#### SOURCE EXCERPT
# Just wondering who is around my area?? welcome to.....



## Amberly001 (Jun 26, 2013)

MONTANA!!

The closest I saw was in washington - so hopefully there are more people just a little farther east than that!

I live around the Kalispell area.


----------



## jwbryson1 (Jun 26, 2013)

:mrgreen:


----------



## sm4him (Jun 26, 2013)

Who was it the other day who was bemoaning their plight out in the nothingness that is Wyoming? Ya'll are practically next-door neighbors; can't be more than just a few hundred miles in between you. :lmao:


----------



## kathyt (Jun 26, 2013)

My brother lives in Missoula. Is that close?


----------



## Amberly001 (Jun 26, 2013)

It's kinda close. It's about 5 or 6 hours form where I live.


----------



## unpopular (Jun 26, 2013)

I live in Billings, moving to Missoula next month - but how can you live near Kalispell and be six hours from missoula? You must live WAY up in the mountains or something?


----------



## Amberly001 (Jun 26, 2013)

Yes. I live about 10 miles or so from the Canadian border.


----------



## unpopular (Jun 26, 2013)

... and 60 miles off the highway, 40 of which on dirt roads, plus the three river crossings ... 

Amberly- I'd say you're not really in the Kalispell area at that point.


----------



## Amberly001 (Jun 26, 2013)

True, but I don't like to give my exact location. The closest I will go however, is I am one hour away from Kalispell. How 'bout that? Hehe


----------



## kathyt (Jun 26, 2013)

unpopular said:


> I live in Billings, moving to Missoula next month - but how can you live near Kalispell and be six hours from missoula? You must live WAY up in the mountains or something?


Should I tell my brother your gonna stop by for some cocktails?


----------



## unpopular (Jun 26, 2013)

Amberly001 said:


> True, but I don't like to give my exact location. The closest I will go however, is I am one hour away from Kalispell. How 'bout that? Hehe



I can respect that. But I don't think you have to worry, with the guard bears and all.

#### ITEMS
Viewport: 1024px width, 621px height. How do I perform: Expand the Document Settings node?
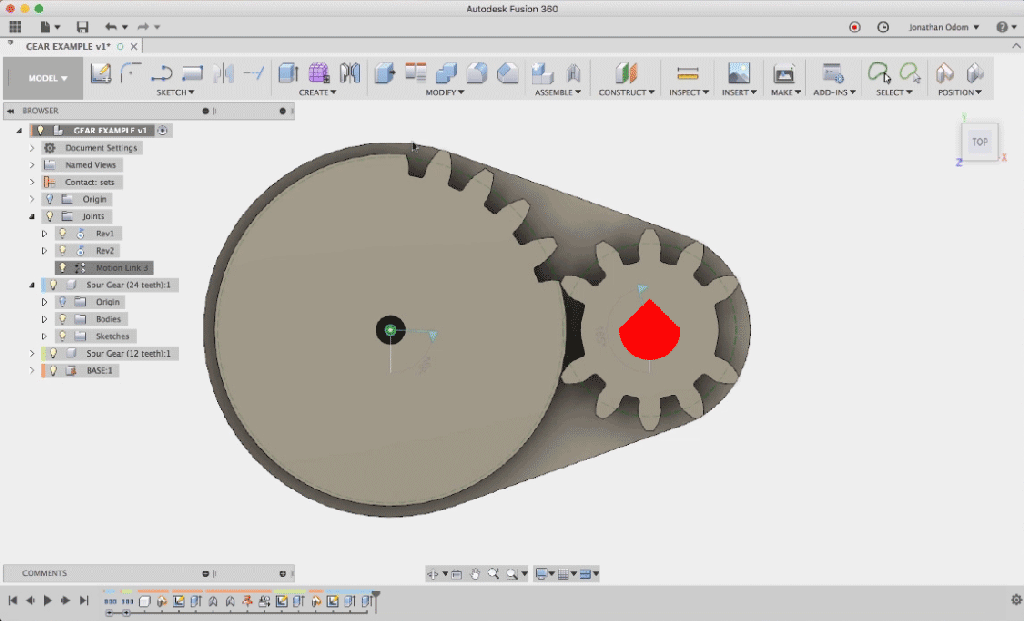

---

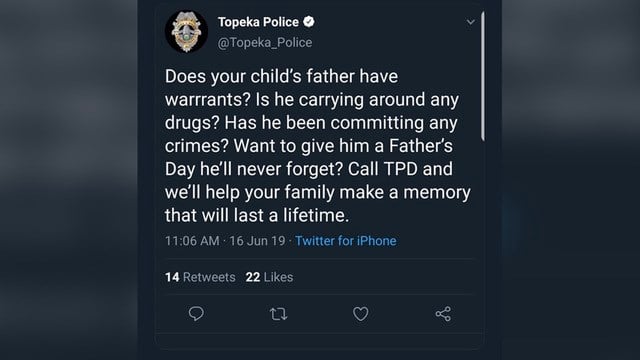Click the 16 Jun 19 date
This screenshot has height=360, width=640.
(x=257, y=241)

#### PROBLEM STATEMENT
Name every user who posts in the forum thread, listing each username once.

#### WRITTEN RESPONSE
Amberly001, jwbryson1, sm4him, kathyt, unpopular